== PROVIDED ENTRIES ==
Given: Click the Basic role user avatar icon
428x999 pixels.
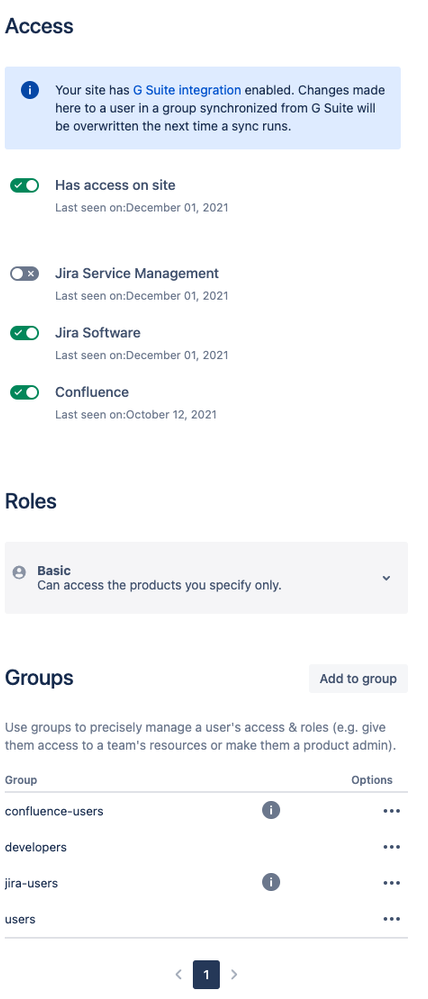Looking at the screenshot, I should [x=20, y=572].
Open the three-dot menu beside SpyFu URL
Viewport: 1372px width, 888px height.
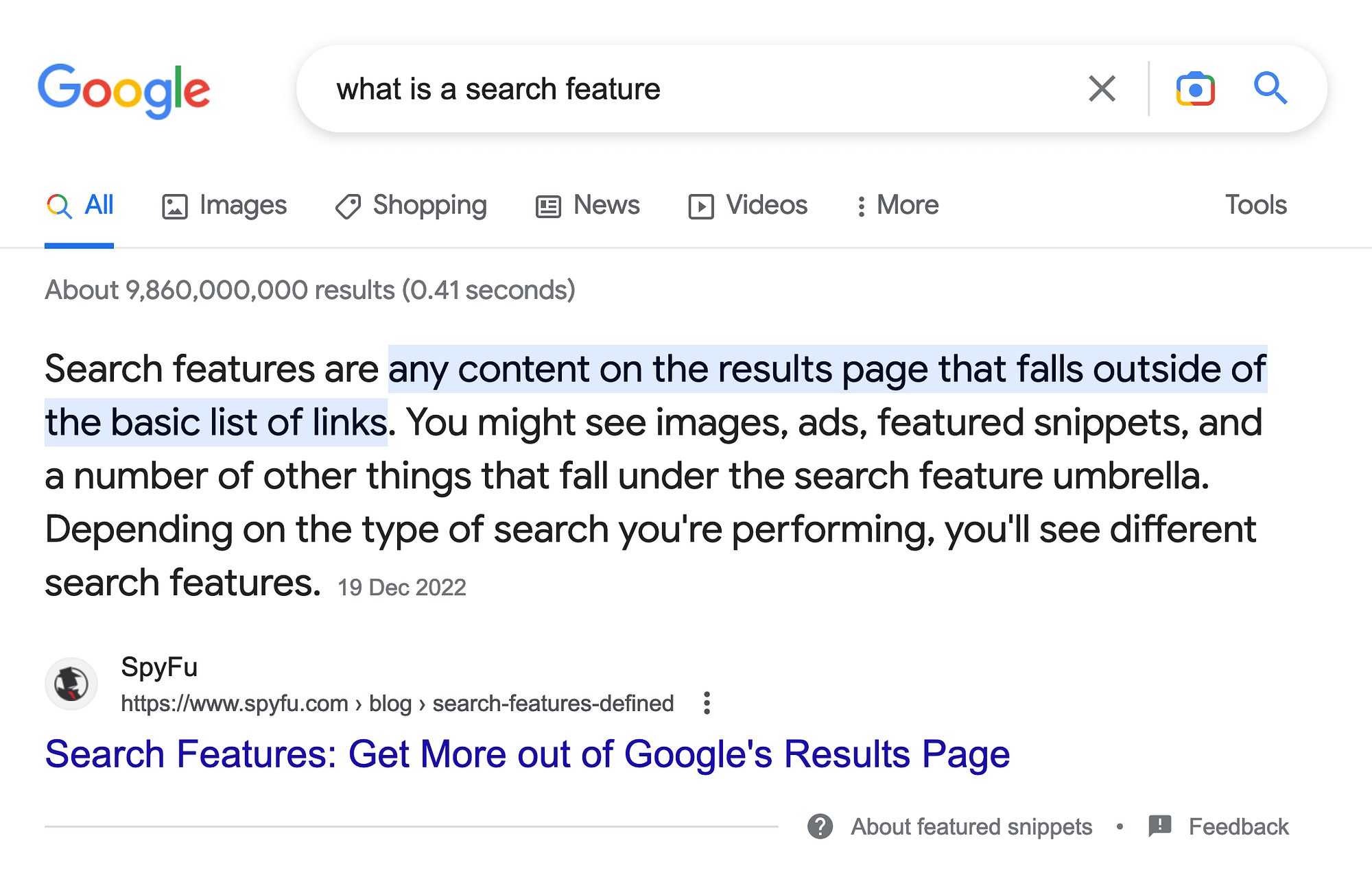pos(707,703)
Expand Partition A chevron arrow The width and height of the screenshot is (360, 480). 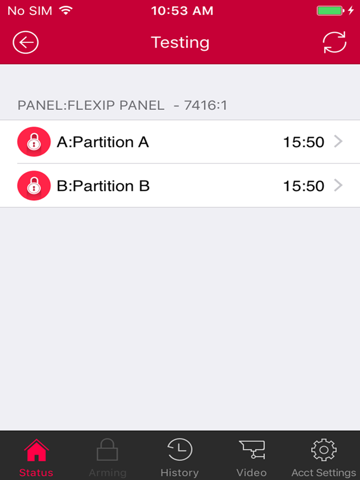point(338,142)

== EXERCISE GOAL ==
Could you rewrite the material from its first line through the line containing "pos(707,703)", swapping "three-dot menu" for "overflow menu" and keeping everything else the same? Leave the pictures out.

== COMPLETE ANSWER ==
Given: Click the Basic role user avatar icon
428x999 pixels.
Looking at the screenshot, I should [x=20, y=572].
Open the overflow menu beside SpyFu URL
Viewport: 1372px width, 888px height.
pos(707,703)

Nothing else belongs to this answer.